Add handoff history mapper

jhills20 · jhills20 · commit 17aa135bb974 · 2025-11-07T16:44:41.000-05:00
diff --git a/docs/handoffs.md b/docs/handoffs.md
@@ -82,7 +82,7 @@ handoff_obj = handoff(
 
 When a handoff occurs, it's as though the new agent takes over the conversation, and gets to see the entire previous conversation history. If you want to change this, you can set an [`input_filter`][agents.handoffs.Handoff.input_filter]. An input filter is a function that receives the existing input via a [`HandoffInputData`][agents.handoffs.HandoffInputData], and must return a new `HandoffInputData`.
 
-By default the runner now wraps the prior transcript inside a developer-role summary message (see [`RunConfig.nest_handoff_history`][agents.run.RunConfig.nest_handoff_history]). The summary appears inside a `<CONVERSATION HISTORY>` block that keeps appending new turns when multiple handoffs happen during the same run. That default only applies when neither the handoff nor the run supplies an explicit `input_filter`, so existing code that already customizes the payload (including the examples in this repository) keeps its current behavior without changes.
+By default the runner now collapses the prior transcript into a single assistant summary message (see [`RunConfig.nest_handoff_history`][agents.run.RunConfig.nest_handoff_history]). The summary appears inside a `<CONVERSATION HISTORY>` block that keeps appending new turns when multiple handoffs happen during the same run. You can provide your own mapping function via [`RunConfig.handoff_history_mapper`][agents.run.RunConfig.handoff_history_mapper] to replace the generated message without writing a full `input_filter`. That default only applies when neither the handoff nor the run supplies an explicit `input_filter`, so existing code that already customizes the payload (including the examples in this repository) keeps its current behavior without changes.
 
 There are some common patterns (for example removing all tool calls from the history), which are implemented for you in [`agents.extensions.handoff_filters`][]
 
diff --git a/docs/running_agents.md b/docs/running_agents.md
@@ -51,13 +51,14 @@ The `run_config` parameter lets you configure some global settings for the agent
 -   [`model_settings`][agents.run.RunConfig.model_settings]: Overrides agent-specific settings. For example, you can set a global `temperature` or `top_p`.

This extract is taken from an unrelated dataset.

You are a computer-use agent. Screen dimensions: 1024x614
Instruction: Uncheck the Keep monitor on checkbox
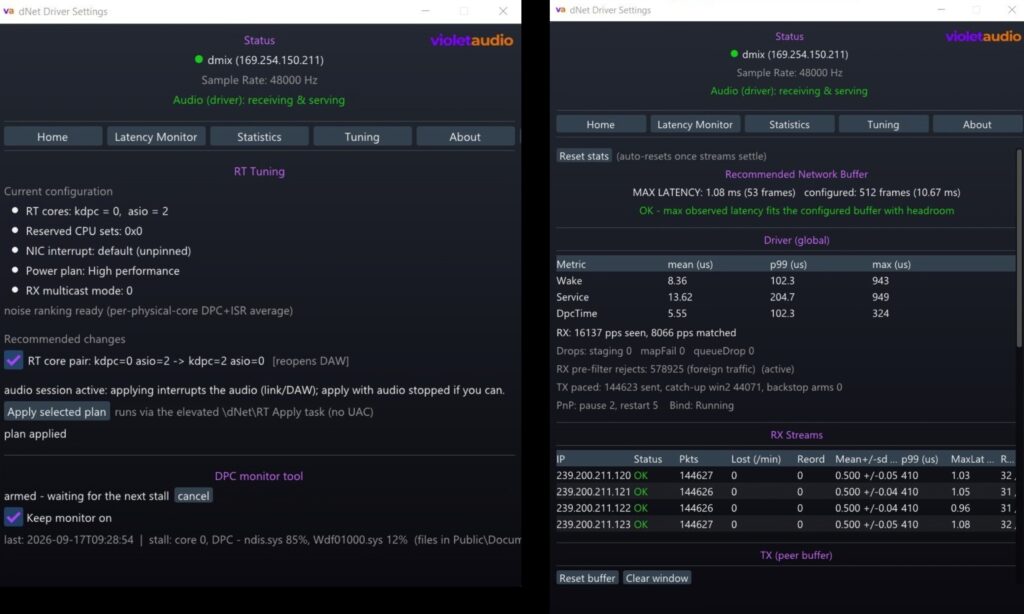[13, 517]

 -   [`input_guardrails`][agents.run.RunConfig.input_guardrails], [`output_guardrails`][agents.run.RunConfig.output_guardrails]: A list of input or output guardrails to include on all runs.
 -   [`handoff_input_filter`][agents.run.RunConfig.handoff_input_filter]: A global input filter to apply to all handoffs, if the handoff doesn't already have one. The input filter allows you to edit the inputs that are sent to the new agent. See the documentation in [`Handoff.input_filter`][agents.handoffs.Handoff.input_filter] for more details.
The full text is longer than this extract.